*** Material for this exercise ***

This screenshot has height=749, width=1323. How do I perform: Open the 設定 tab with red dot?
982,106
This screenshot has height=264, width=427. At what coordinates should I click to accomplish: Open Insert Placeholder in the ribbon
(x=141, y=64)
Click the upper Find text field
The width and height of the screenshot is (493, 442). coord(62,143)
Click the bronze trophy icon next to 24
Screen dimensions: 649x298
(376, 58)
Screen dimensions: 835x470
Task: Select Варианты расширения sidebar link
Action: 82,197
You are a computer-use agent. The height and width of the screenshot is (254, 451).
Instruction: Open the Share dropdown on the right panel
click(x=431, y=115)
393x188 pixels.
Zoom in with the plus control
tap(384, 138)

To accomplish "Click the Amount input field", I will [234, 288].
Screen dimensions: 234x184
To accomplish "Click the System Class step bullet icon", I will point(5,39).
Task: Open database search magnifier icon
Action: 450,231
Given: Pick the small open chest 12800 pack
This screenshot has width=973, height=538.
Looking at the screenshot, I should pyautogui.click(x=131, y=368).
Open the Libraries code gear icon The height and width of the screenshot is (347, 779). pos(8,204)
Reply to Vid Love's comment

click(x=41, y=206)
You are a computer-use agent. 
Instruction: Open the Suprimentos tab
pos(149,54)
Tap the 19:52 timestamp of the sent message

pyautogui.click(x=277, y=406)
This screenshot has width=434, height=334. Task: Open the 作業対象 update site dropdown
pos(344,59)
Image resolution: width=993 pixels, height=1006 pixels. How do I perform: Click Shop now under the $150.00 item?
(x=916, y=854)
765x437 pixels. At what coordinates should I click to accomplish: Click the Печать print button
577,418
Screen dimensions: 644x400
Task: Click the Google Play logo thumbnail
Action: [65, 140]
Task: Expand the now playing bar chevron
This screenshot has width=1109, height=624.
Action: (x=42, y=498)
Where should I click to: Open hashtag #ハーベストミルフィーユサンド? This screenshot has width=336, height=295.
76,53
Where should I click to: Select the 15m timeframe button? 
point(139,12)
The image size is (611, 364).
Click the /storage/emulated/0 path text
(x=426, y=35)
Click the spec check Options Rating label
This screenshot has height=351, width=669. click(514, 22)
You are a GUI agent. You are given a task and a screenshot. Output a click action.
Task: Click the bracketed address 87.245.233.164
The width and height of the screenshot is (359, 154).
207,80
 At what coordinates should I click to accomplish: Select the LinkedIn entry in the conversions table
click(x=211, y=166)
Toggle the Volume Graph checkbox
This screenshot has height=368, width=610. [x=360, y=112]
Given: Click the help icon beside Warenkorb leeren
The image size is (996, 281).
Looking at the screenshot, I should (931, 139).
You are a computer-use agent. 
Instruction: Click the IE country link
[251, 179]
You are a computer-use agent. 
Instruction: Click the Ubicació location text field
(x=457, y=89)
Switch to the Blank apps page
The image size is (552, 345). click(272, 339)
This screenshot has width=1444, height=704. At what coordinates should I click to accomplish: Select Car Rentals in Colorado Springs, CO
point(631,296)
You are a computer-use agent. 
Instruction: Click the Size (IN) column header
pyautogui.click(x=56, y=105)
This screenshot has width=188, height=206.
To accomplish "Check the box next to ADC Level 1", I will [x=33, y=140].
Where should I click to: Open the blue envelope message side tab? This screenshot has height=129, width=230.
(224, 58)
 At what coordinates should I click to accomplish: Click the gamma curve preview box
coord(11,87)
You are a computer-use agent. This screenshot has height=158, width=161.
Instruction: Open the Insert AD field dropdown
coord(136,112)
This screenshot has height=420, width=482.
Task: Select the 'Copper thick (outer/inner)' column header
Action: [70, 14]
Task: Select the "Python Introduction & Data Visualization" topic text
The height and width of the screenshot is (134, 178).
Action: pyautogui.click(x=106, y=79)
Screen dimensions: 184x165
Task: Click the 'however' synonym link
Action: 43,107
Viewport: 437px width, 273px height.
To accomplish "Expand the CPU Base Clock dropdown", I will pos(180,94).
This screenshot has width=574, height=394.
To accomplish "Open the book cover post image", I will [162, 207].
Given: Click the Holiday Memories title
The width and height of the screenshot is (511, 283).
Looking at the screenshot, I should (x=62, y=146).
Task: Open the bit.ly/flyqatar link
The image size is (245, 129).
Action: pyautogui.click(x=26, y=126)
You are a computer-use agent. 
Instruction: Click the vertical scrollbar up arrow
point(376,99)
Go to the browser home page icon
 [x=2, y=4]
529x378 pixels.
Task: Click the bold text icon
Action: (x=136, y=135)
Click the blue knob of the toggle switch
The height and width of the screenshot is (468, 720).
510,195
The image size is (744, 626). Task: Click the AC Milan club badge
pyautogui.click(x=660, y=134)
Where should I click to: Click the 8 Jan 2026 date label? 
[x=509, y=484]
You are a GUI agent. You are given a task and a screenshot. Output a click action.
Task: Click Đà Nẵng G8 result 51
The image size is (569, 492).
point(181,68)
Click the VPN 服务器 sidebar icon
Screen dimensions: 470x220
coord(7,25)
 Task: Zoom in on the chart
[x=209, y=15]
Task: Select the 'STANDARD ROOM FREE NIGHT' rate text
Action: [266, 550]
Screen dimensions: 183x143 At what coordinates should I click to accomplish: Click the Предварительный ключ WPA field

*** End of Material for this exercise ***

Task prompt — Could you return every record above exactly as written?

Output of the task —
This screenshot has height=749, width=1323. How do I perform: Open the 設定 tab with red dot?
982,106
This screenshot has height=264, width=427. At what coordinates should I click to accomplish: Open Insert Placeholder in the ribbon
(x=141, y=64)
Click the upper Find text field
The width and height of the screenshot is (493, 442). coord(62,143)
Click the bronze trophy icon next to 24
Screen dimensions: 649x298
(376, 58)
Screen dimensions: 835x470
Task: Select Варианты расширения sidebar link
Action: 82,197
You are a computer-use agent. The height and width of the screenshot is (254, 451).
Instruction: Open the Share dropdown on the right panel
click(x=431, y=115)
393x188 pixels.
Zoom in with the plus control
tap(384, 138)

To accomplish "Click the Amount input field", I will [234, 288].
Screen dimensions: 234x184
To accomplish "Click the System Class step bullet icon", I will point(5,39).
Task: Open database search magnifier icon
Action: 450,231
Given: Pick the small open chest 12800 pack
This screenshot has width=973, height=538.
Looking at the screenshot, I should pyautogui.click(x=131, y=368).
Open the Libraries code gear icon The height and width of the screenshot is (347, 779). pos(8,204)
Reply to Vid Love's comment

click(x=41, y=206)
You are a computer-use agent. 
Instruction: Open the Suprimentos tab
pos(149,54)
Tap the 19:52 timestamp of the sent message

pyautogui.click(x=277, y=406)
This screenshot has width=434, height=334. Task: Open the 作業対象 update site dropdown
pos(344,59)
Image resolution: width=993 pixels, height=1006 pixels. How do I perform: Click Shop now under the $150.00 item?
(x=916, y=854)
765x437 pixels. At what coordinates should I click to accomplish: Click the Печать print button
577,418
Screen dimensions: 644x400
Task: Click the Google Play logo thumbnail
Action: [65, 140]
Task: Expand the now playing bar chevron
This screenshot has width=1109, height=624.
Action: (x=42, y=498)
Where should I click to: Open hashtag #ハーベストミルフィーユサンド? This screenshot has width=336, height=295.
76,53
Where should I click to: Select the 15m timeframe button? 
point(139,12)
The image size is (611, 364).
Click the /storage/emulated/0 path text
(x=426, y=35)
Click the spec check Options Rating label
This screenshot has height=351, width=669. click(514, 22)
You are a GUI agent. You are given a task and a screenshot. Output a click action.
Task: Click the bracketed address 87.245.233.164
The width and height of the screenshot is (359, 154).
207,80
 At what coordinates should I click to accomplish: Select the LinkedIn entry in the conversions table
click(x=211, y=166)
Toggle the Volume Graph checkbox
This screenshot has height=368, width=610. [x=360, y=112]
Given: Click the help icon beside Warenkorb leeren
The image size is (996, 281).
Looking at the screenshot, I should (931, 139).
You are a computer-use agent. 
Instruction: Click the IE country link
[251, 179]
You are a computer-use agent. 
Instruction: Click the Ubicació location text field
(x=457, y=89)
Switch to the Blank apps page
The image size is (552, 345). click(272, 339)
This screenshot has width=1444, height=704. At what coordinates should I click to accomplish: Select Car Rentals in Colorado Springs, CO
point(631,296)
You are a computer-use agent. 
Instruction: Click the Size (IN) column header
pyautogui.click(x=56, y=105)
This screenshot has width=188, height=206.
To accomplish "Check the box next to ADC Level 1", I will [x=33, y=140].
Where should I click to: Open the blue envelope message side tab? This screenshot has height=129, width=230.
(224, 58)
 At what coordinates should I click to accomplish: Click the gamma curve preview box
coord(11,87)
You are a computer-use agent. This screenshot has height=158, width=161.
Instruction: Open the Insert AD field dropdown
coord(136,112)
This screenshot has height=420, width=482.
Task: Select the 'Copper thick (outer/inner)' column header
Action: [70, 14]
Task: Select the "Python Introduction & Data Visualization" topic text
The height and width of the screenshot is (134, 178).
Action: pyautogui.click(x=106, y=79)
Screen dimensions: 184x165
Task: Click the 'however' synonym link
Action: 43,107
Viewport: 437px width, 273px height.
To accomplish "Expand the CPU Base Clock dropdown", I will pos(180,94).
This screenshot has width=574, height=394.
To accomplish "Open the book cover post image", I will [162, 207].
Given: Click the Holiday Memories title
The width and height of the screenshot is (511, 283).
Looking at the screenshot, I should (x=62, y=146).
Task: Open the bit.ly/flyqatar link
The image size is (245, 129).
Action: pyautogui.click(x=26, y=126)
You are a computer-use agent. 
Instruction: Click the vertical scrollbar up arrow
point(376,99)
Go to the browser home page icon
 [x=2, y=4]
529x378 pixels.
Task: Click the bold text icon
Action: (x=136, y=135)
Click the blue knob of the toggle switch
The height and width of the screenshot is (468, 720).
510,195
The image size is (744, 626). Task: Click the AC Milan club badge
pyautogui.click(x=660, y=134)
Where should I click to: Click the 8 Jan 2026 date label? 
[x=509, y=484]
You are a GUI agent. You are given a task and a screenshot. Output a click action.
Task: Click Đà Nẵng G8 result 51
The image size is (569, 492).
point(181,68)
Click the VPN 服务器 sidebar icon
Screen dimensions: 470x220
coord(7,25)
 Task: Zoom in on the chart
[x=209, y=15]
Task: Select the 'STANDARD ROOM FREE NIGHT' rate text
Action: [266, 550]
Screen dimensions: 183x143 At what coordinates should I click to accomplish: Click the Предварительный ключ WPA field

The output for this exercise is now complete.